### Selected excerpt
══════════

One day I will right an extensive post (or set of them) about using Puppeteer to bypass sites' anti-bot measures. It's a fascinating (and annoying) cat-and-mouse game. But at the end of the day, almost all bot detection measures rely on using Javascript to report back metrics about the browser, but those measures are running in an environment where the bot completely controls what Javascript reports back.
One of my favorite tricks I've seen employed are detection measures that look to see if common detection bypass tricks have been implemented (like checking the toString output of commonly overridden native functions.)
I recently was working on the same thing (https://github.com/chris124567/puppeteer-bypassing-bot-detec...). The existing solutions (like the headless-cat-n-mouse repo) seemed to be pretty incomplete and easily detected. I got mine to pass all the checks on Antoine Vastel’s site along with Distil Networks’ and PerimeterX‘s bot detection (although in practice they may have other ways of detection like checking for rapid URL visits).
Something worth noting about toString is that it can now be undetectably modified (to fake “native code”) with the new ES6 Proxy object. There was a really interesting blog post written about this at https://adtechmadness.wordpress.com/2019/03/23/javascript-ta... (I also incorporated this into my project).
CF seems to have started classifying browsers with no existing CF cookies as likely bots (a score of 10 or less, where 99 is a human and 1 is confirmed bot) for enterprise users of their Bot Management feature[0]. From my testing, it happens for both puppeteer and incognito tabs of Chrome, even with perfect IP reputation.
That would explain why I always see CF bot prompts when visiting a site for the first time or the hundredth time in Safari with a few layers of tracking protection and no third-party cookies. I prefer to answer captchas if that’s the price I pay for a bit more privacy, then...
CF and Google Captcha is really making the web unbrowsable with hardened browsers. The web is looking really grim for people who care about privacy these days.
This may be a very noob tool for this game but it has served me well and even though I'm guessing most people know about it, just sharing it for reference:
I wonder if google captcha will always be able to defeat puppeteer? Seems odd for google to publish a set of abuse-able APIs, and not be able to detect their use.

══════════

### Data rows
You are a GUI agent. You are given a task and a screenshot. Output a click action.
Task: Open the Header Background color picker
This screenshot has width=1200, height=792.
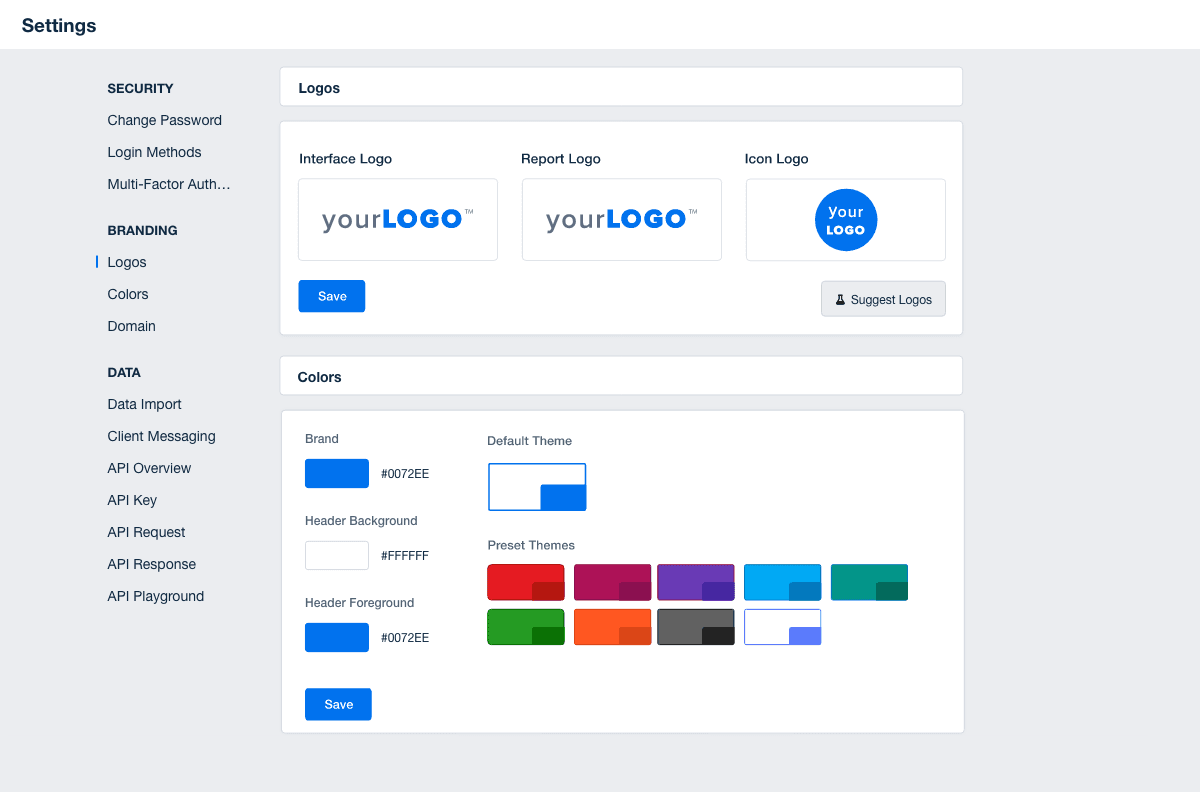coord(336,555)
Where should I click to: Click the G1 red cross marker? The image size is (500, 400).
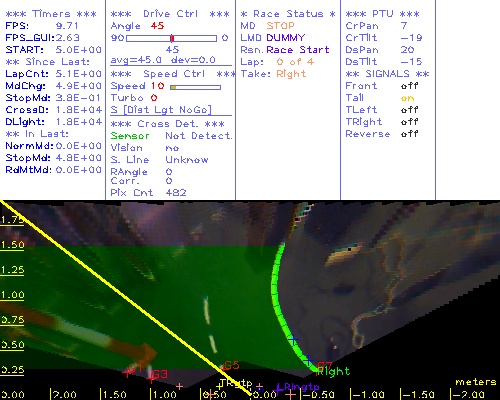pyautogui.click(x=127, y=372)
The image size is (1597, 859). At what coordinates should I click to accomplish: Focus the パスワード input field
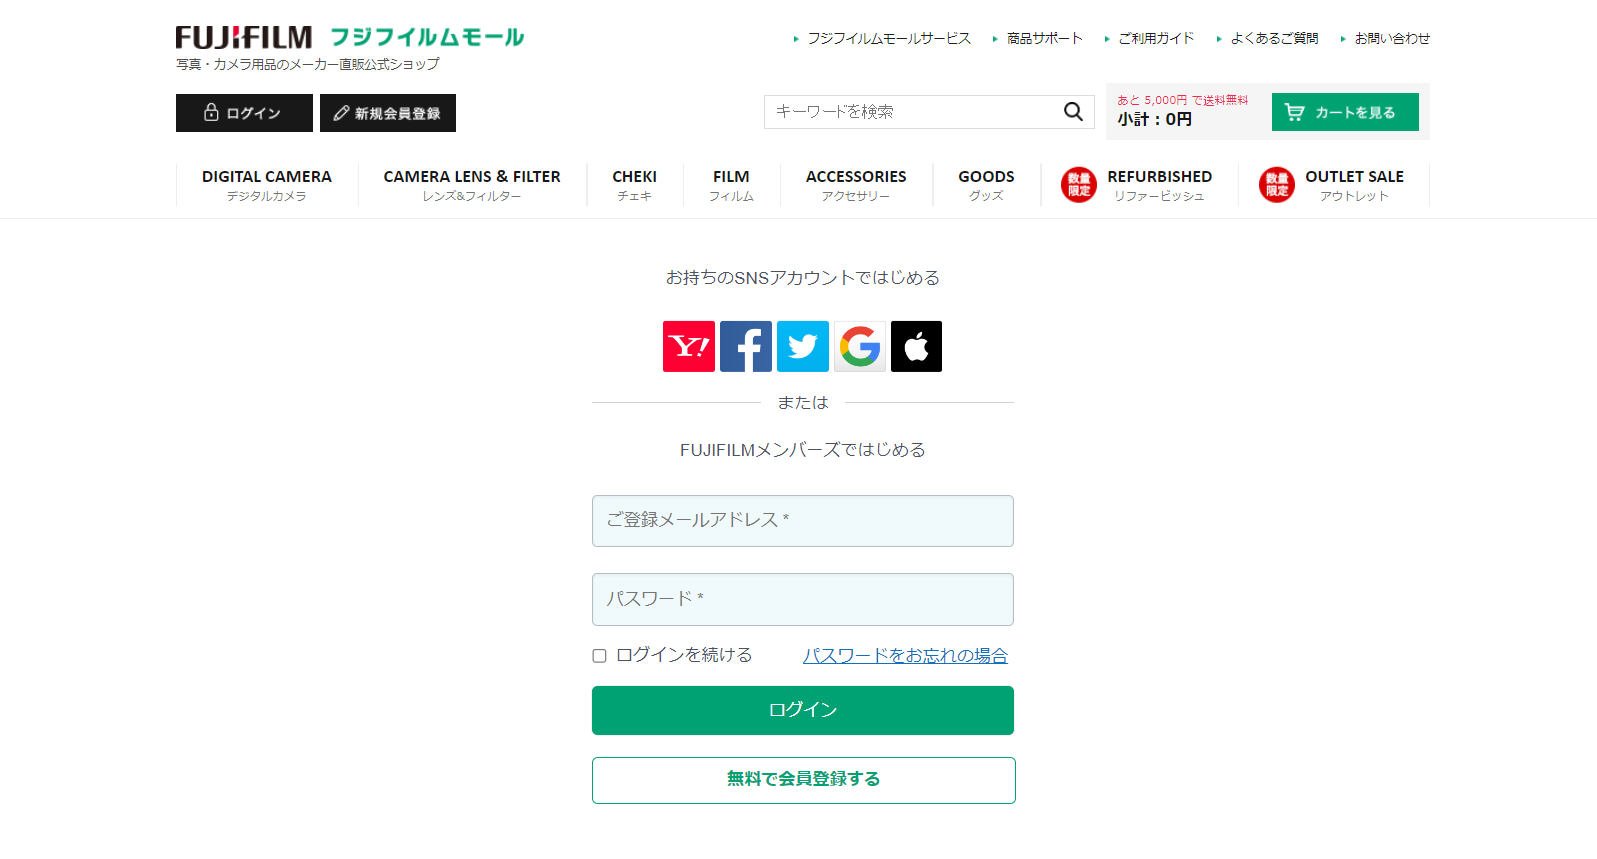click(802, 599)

══════════

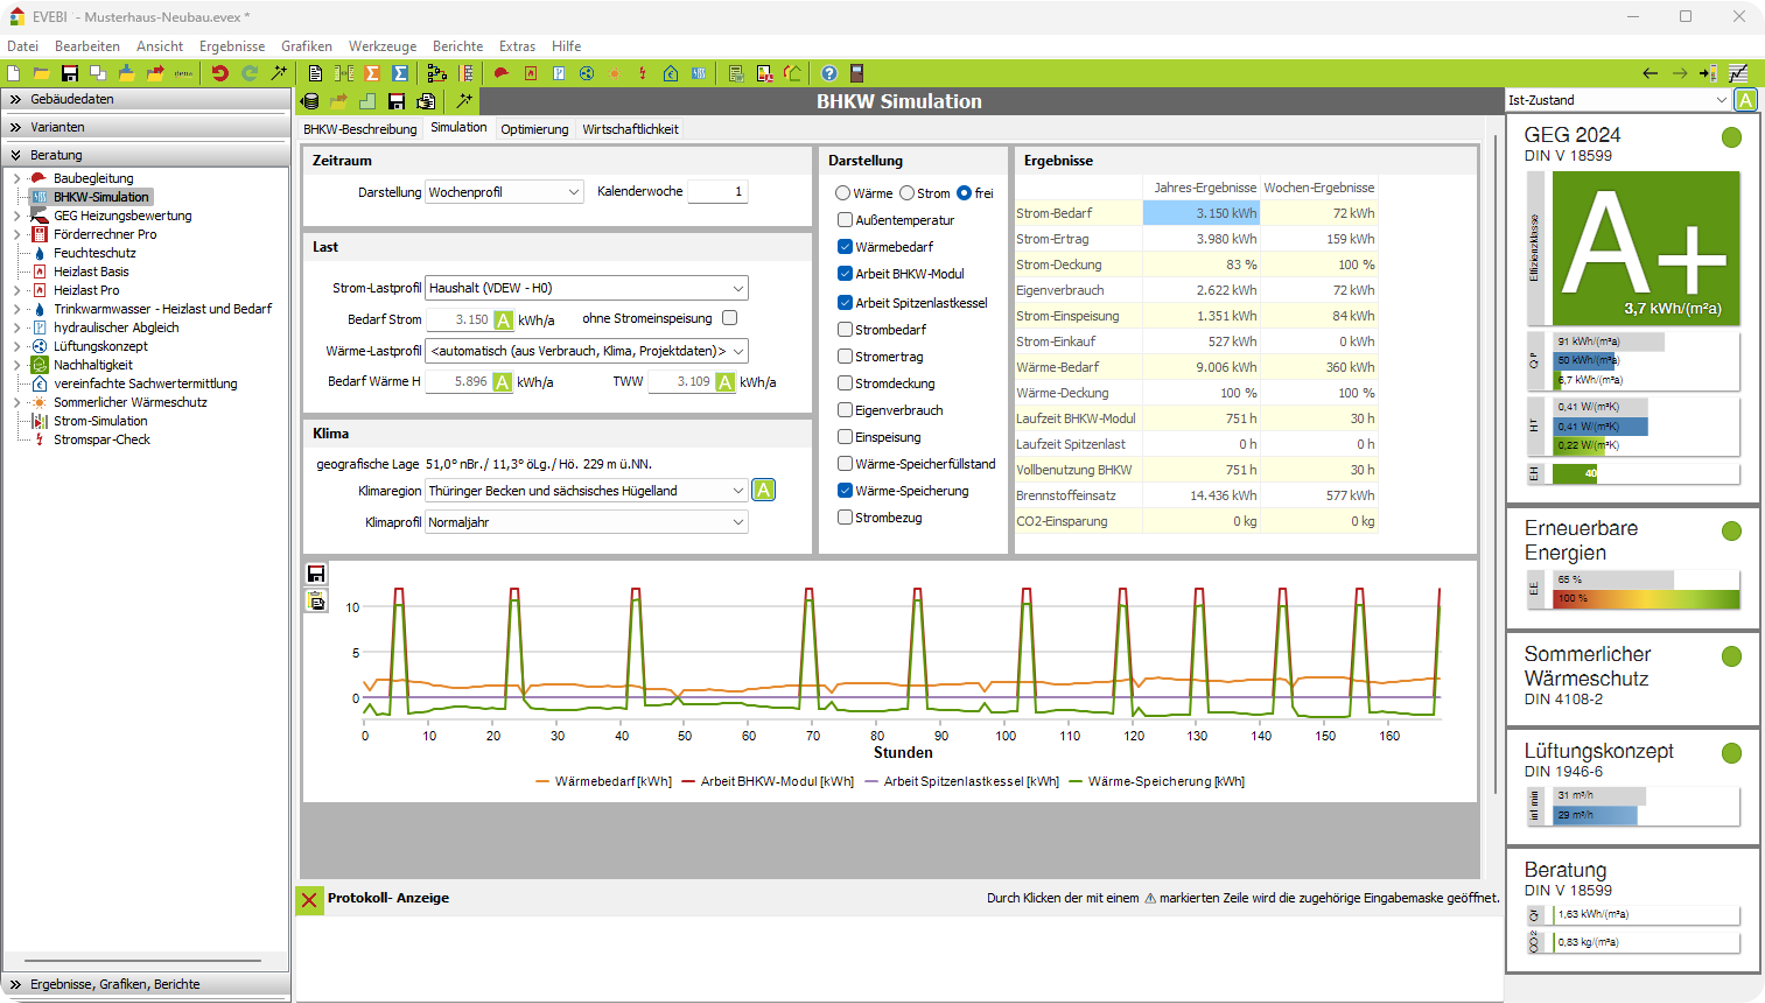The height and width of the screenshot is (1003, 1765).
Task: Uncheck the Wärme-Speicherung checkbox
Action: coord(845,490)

══════════

### Parts of the exercise
**1)** Rewrite the stretch of the thread on bypassing bot detection from "One day I will" through "overridden native functions.)", changing "Javascript" to "JavaScript".
**2)** In the thread on bypassing bot detection, whose checks or bot detection does the poster say their project passed?
**3)** Pick up the forum thread about beating bot detection with Puppeteer after its last post and write the next reply.

### Responses in order
**1)**
One day I will right an extensive post (or set of them) about using Puppeteer to bypass sites' anti-bot measures. It's a fascinating (and annoying) cat-and-mouse game. But at the end of the day, almost all bot detection measures rely on using JavaScript to report back metrics about the browser, but those measures are running in an environment where the bot completely controls what JavaScript reports back.
One of my favorite tricks I've seen employed are detection measures that look to see if common detection bypass tricks have been implemented (like checking the toString output of commonly overridden native functions.)

**2)**
Antoine Vastel’s site
Distil Networks
PerimeterX

**3)**
There are farms of people who literally sit around all day and solve CAPTCHAs - there's no surefire way to address this problem and it usually ends up in an orchestration of reputation-score tooling (including making a user fill out a CAPTCHA) to fingerprint a bot.
If you're good at spoofing all of that fingerprinting you'll blow straight past them - it's all client-side in-which you have control all the way down to the bits and bytes.
I've used and love Puppeteer, but it also makes me realize with enough money and the right skills, these tools are exactly what would be used to mass manipulate social media. You could literally create thousands or millions of accounts and add enough entropy to make it undetectable.
I've created a couple scripts to delete accounts, and even signing in can include randomization between scrolls and clicks to make each change entirely unique and to mimic real user interactions. Sort of scary to think about what is possible with this, especially given a large pool of residential IP addresses.
OP here: funny and true story. We had a misconfiguration in our rate limiting. One smarty pants used it to blast his twitch channel with "viewers", e.g. a 1000 concurrent Puppeteer sessions.
It was probably great for his engagement / viewership numbers till we shut him down.
I have to ask... What was the reason you shut this person down? Was it simply that they were violating your rate limit, or something more?
E.g. if they were paying for the 1000 concurrent puppeteer sessions, would everything be in the clear with your SaaS?
Presumably, your service doesn't care what the users use it for. Sure, though, it's a violation of twitch's terms of service to fake viewers on the platform. I may be naive -- could twitch sue a service that is used to fake viewers?
They were violating our terms of service, rate limiting, responsible behaviour etc. etc. So we care quite a bit what Checkly is used for. We have a page for it:
That you were asked this question makes me a little sad.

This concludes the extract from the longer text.